TMJ and Parkinson’s Co-Morbidities Find the Right Dentist

TMJ & PARKINSON’S CO-MORBIDITIES – THE IMPORTANCE OF FINDING THE RIGHT DENTIST.

 A dentist who knows how to treat TMJ will first come up with a diagnosis so that s/he will know how to treat the condition properly. There are 2 common types of TMJ disorders – Primary and Secondary. Most dentists who do not really know anything about TMJ tend to see all TMJ cases as the Secondary type. In this type, the TMJ is basically normal but is made pathologic by some external factor such as clenching and grinding. To treat this, a splint (AKA mouth guard) is made for the patient to wear to try to relax the jaw muscles and return the TMJ back to its normal state. When the symptoms go away, there is no need to wear the appliance any longer.

However, most TMJ disorders are Primary and this involves anatomic problems such as a retruded—a term used when your front teeth are slated lingually (i.e., toward the back of your mouth)—chin, bad bites, deep overbites, upper front teeth that are slanted back, history of bicuspid extractions when orthodontics was done. To treat these cases, a properly designed splint needs to be worn to stabilize the TMJ so that the articular disk no longer dislocates (the cause of clicking and popping of the jaw joints) and physiotherapy is performed, if necessary, to eliminate trigger points and myospasm that cause the head and neck pain many patients have. These procedures are all reversible and are called Phase 1 Treatment. No permanent correction takes place during this phase and when the appliance is not worn, the patient will go back to his/her original condition. After 4–6 months of no more pain and clicking of the TMJ and the TMJ is stable, permanent changes can then be performed so that a splint will no longer need to be worn. This is called Phase 2 Treatment and may involve functional orthodontics (including braces) to change the bite, move the lower jaw forward, etc. to maintain the stability of the TMJ. There are other more expensive ways to do Phase 2 like full mouth reconstruction but that tends to be much more expensive than functional orthodontics.

- _Information shown_
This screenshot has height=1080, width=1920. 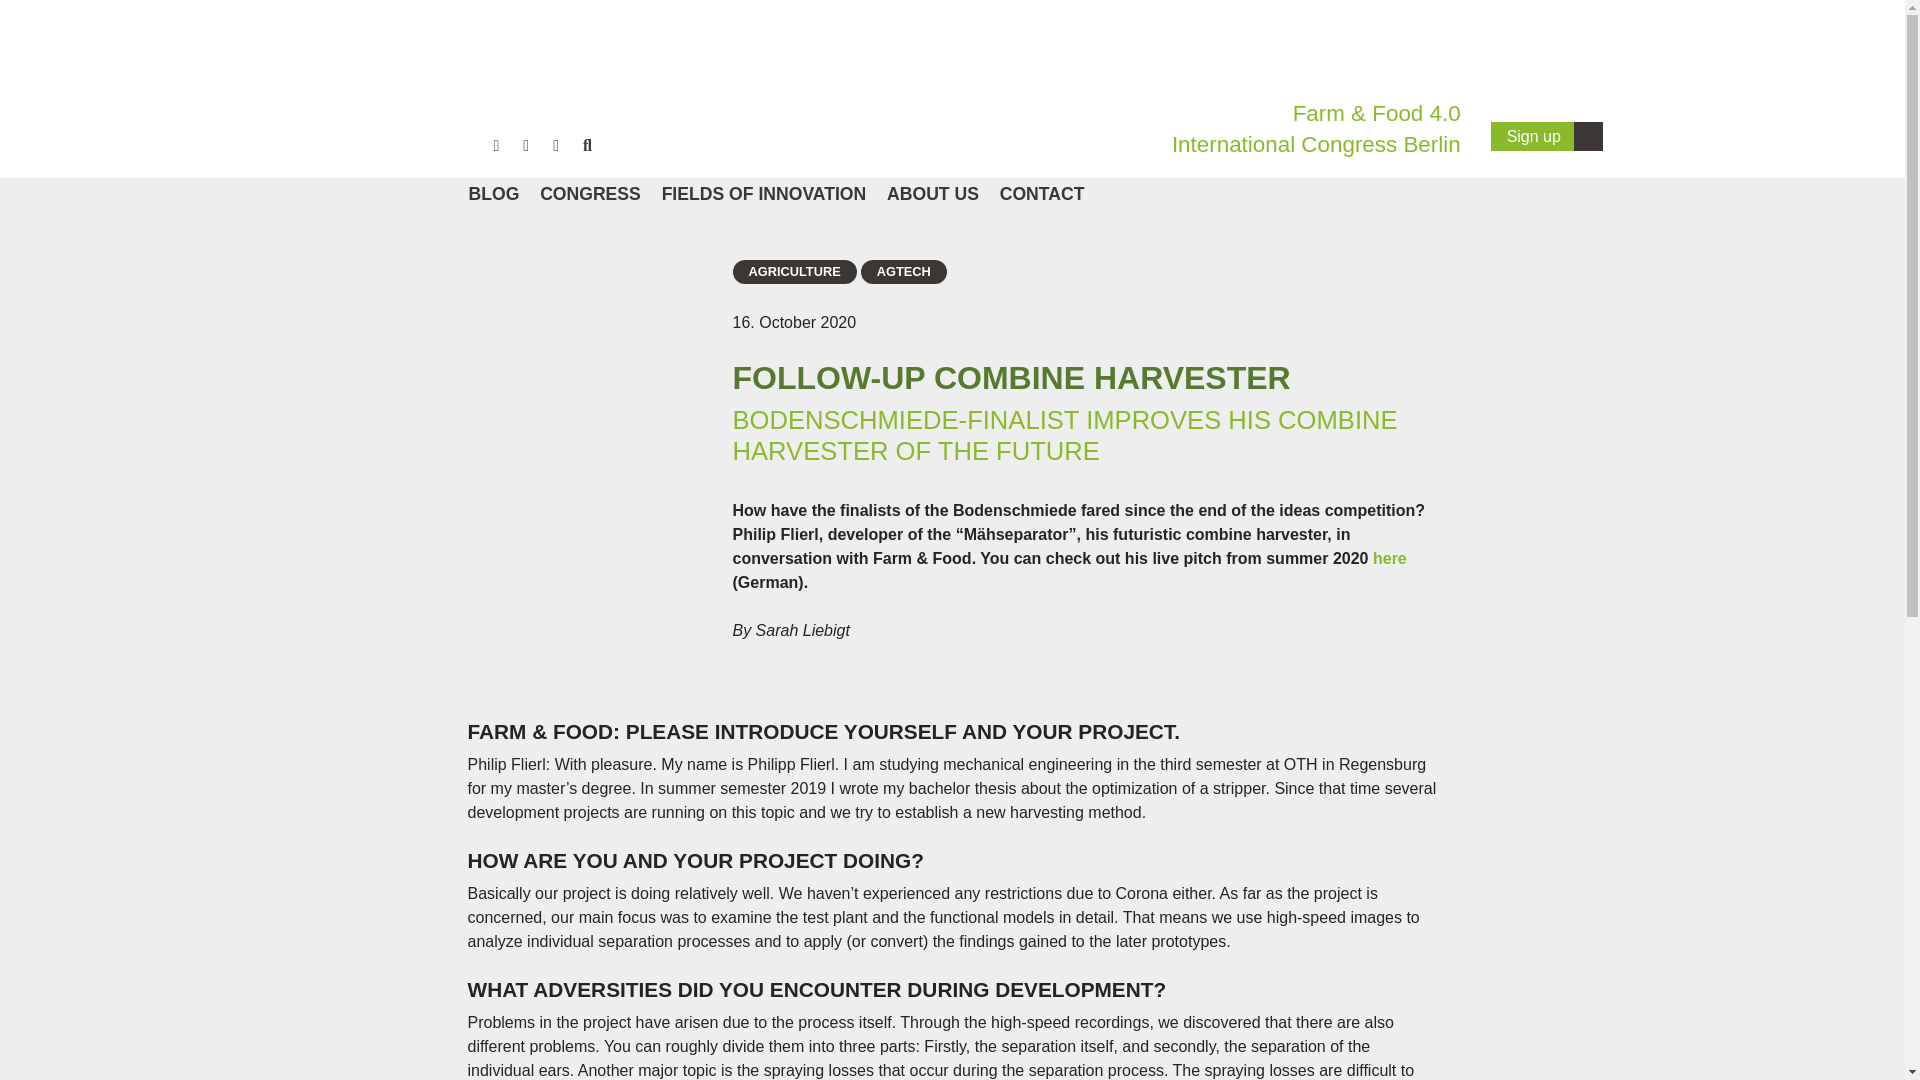 I want to click on go, so click(x=1284, y=328).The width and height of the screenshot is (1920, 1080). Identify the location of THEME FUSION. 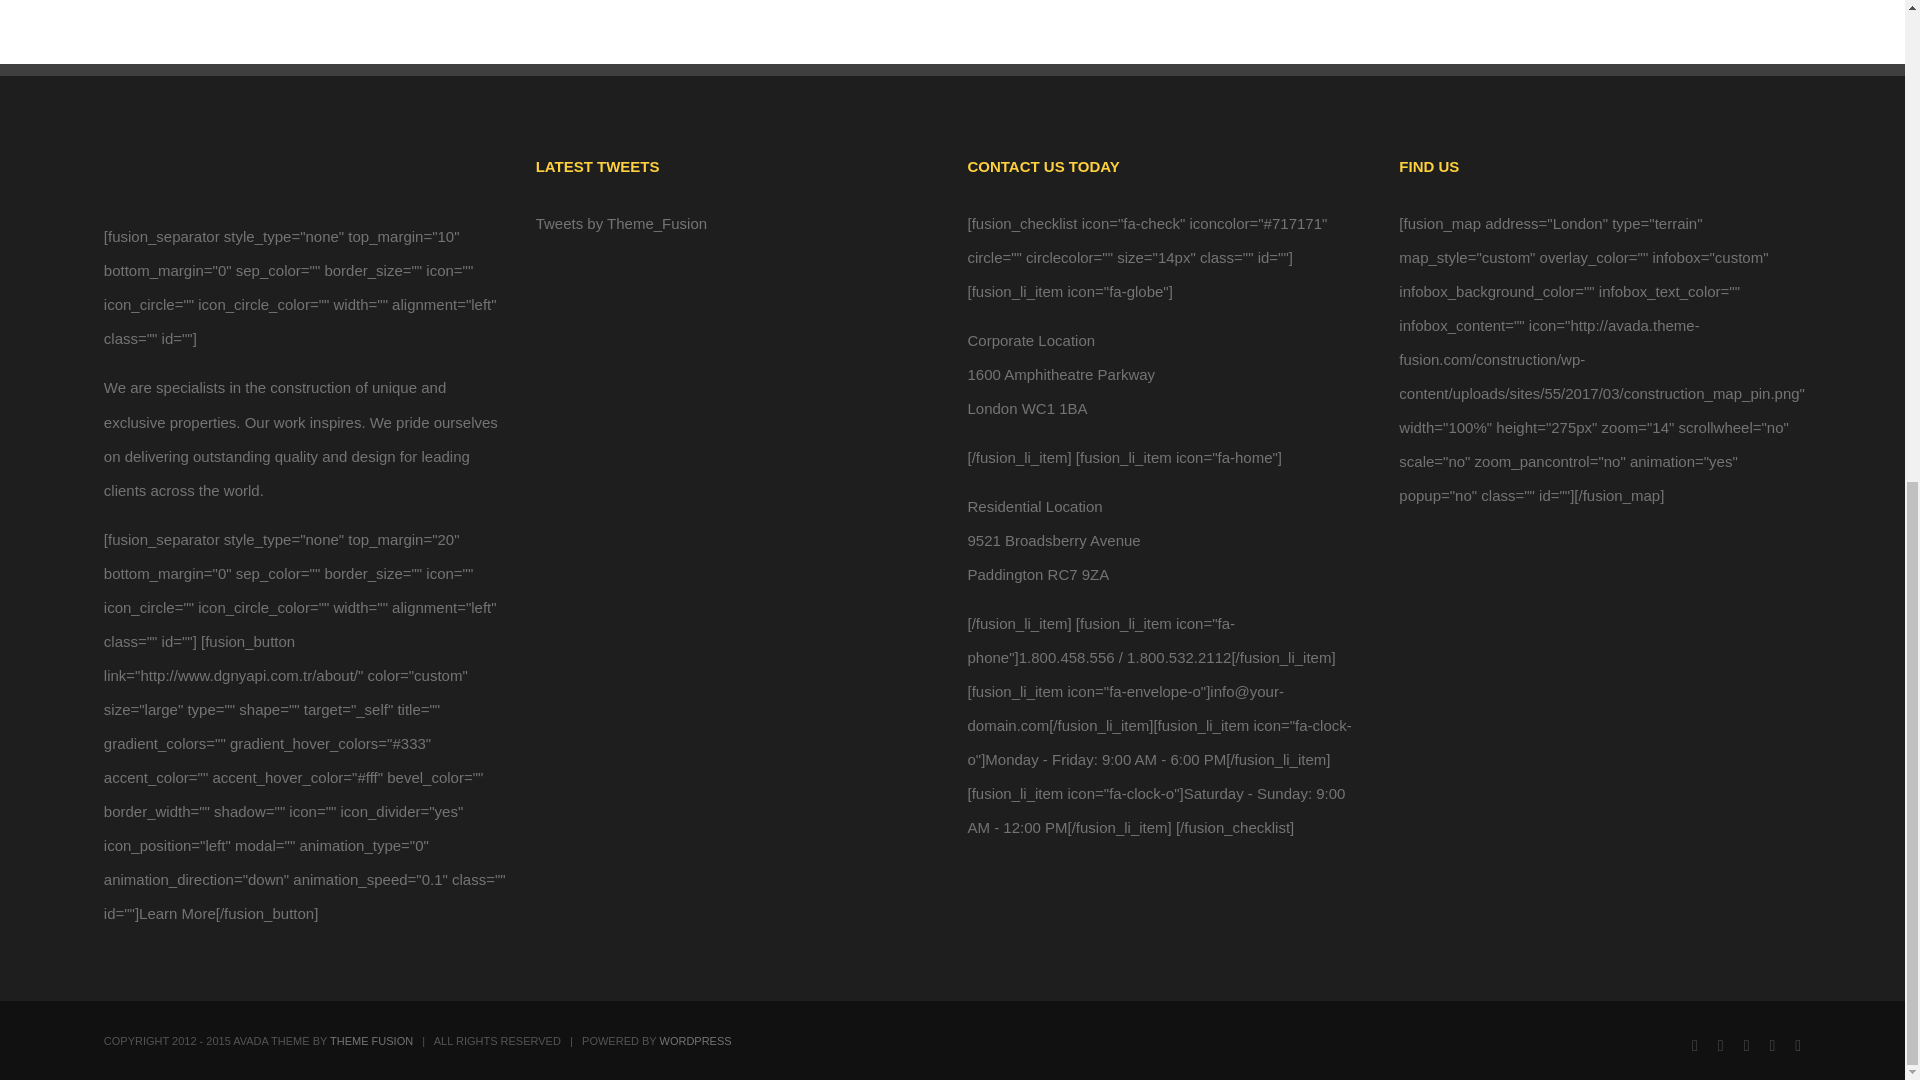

- _Explore the material_
[A] According to the TMJ article, how long must a patient be free of pain and clicking before Phase 2 Treatment can begin?
[B] Rewrite the paragraph of the TMJ article that begins "A dentist who knows how to treat TMJ" as a bulleted list, keeping its main facts.
[C] Carry the TMJ article on from its final sentence.

- _Answers to the tasks_
[A] 4–6 months, with the TMJ stable.

[B]
- A dentist who knows how to treat TMJ first makes a diagnosis to decide on proper treatment.
- The two common types of TMJ disorders are Primary and Secondary.
- Dentists who know little about TMJ tend to see every case as Secondary.
- In Secondary TMJ, the joint is basically normal but is made pathologic by an external factor such as clenching and grinding.
- It is treated with a splint (a mouth guard) that aims to relax the jaw muscles and return the TMJ to its normal state.
- Once the symptoms go away, the appliance no longer needs to be worn.

[C]
TMJ always gets worse over time going from clicking and popping of the jaw to intermittent locking and then to permanent locking so that mouth opening is limited. Surgery should always be an option of last resort and is normally used when all else fails and the jaw joints are so broken down and causes so much pain that suicide is contemplated. How fast and how bad TMJ disorders will advance varies widely; many patients manage to survive (AKA put up with) TMJ pain and discomfort despite the severity of their condition.

Doctor Risto E. Hurme, D.D.S. from San Antonio Texas (coming to the WELLNESS VILLAGE in October) writes:

I attended a fascinating seminar in Hollister, California, led by Tasha Turzo, DO and Darick Nordstrom, DDS, on the benefits of integrating osteopathy, chiropractic, myofunctional therapy, and dentistry in the treatment of cranio-mandibular disorders. Dr. Nordstrom developed the ALF (Alternative Lightwire Functional) appliance, which I use in my practice. It is designed on the principle of preserving oral volume (POV). Oral volume is nature’s essential mechanism for protection of respiration and swallow/deglutition. People who have congenital abnormalities, birth trauma, or other factors affecting their oral volume can be helped to develop a correct dental arch with this appliance. The ALF is a very light wire appliance, doesn’t show or interfere with the natural physiological movements of the teeth in talking or eating, is constructed with an anterior omega loop in the upper arch, which attracts the tongue to its proper position and then augments the light force of the wire. Besides developing the dental arches and aligning teeth, the ALF helps bring the cranial bones into good functional motion. You can watch Dr. Nordstrom’s video at YouTube.com/watch?v=QxnR3BurUdM

Also at the seminar, Kathy Winslow, RDH (Registered Dental Hygienist) addressed tongue posture and its importance. Improper tongue position, pushing against the lower teeth, leads to many complications such as mouth breathing, posture problems and misaligned teeth. When necessary, I encourage my patients with improper tongue position to be treated with myofunctional therapy.

Sleep quality was also discussed. Poor sleep habits, such as sleeping on the face, can ruin jaw joints, compromise breathing, and lead to permanent distortions of the face, not to mention its effects on the rest of the body.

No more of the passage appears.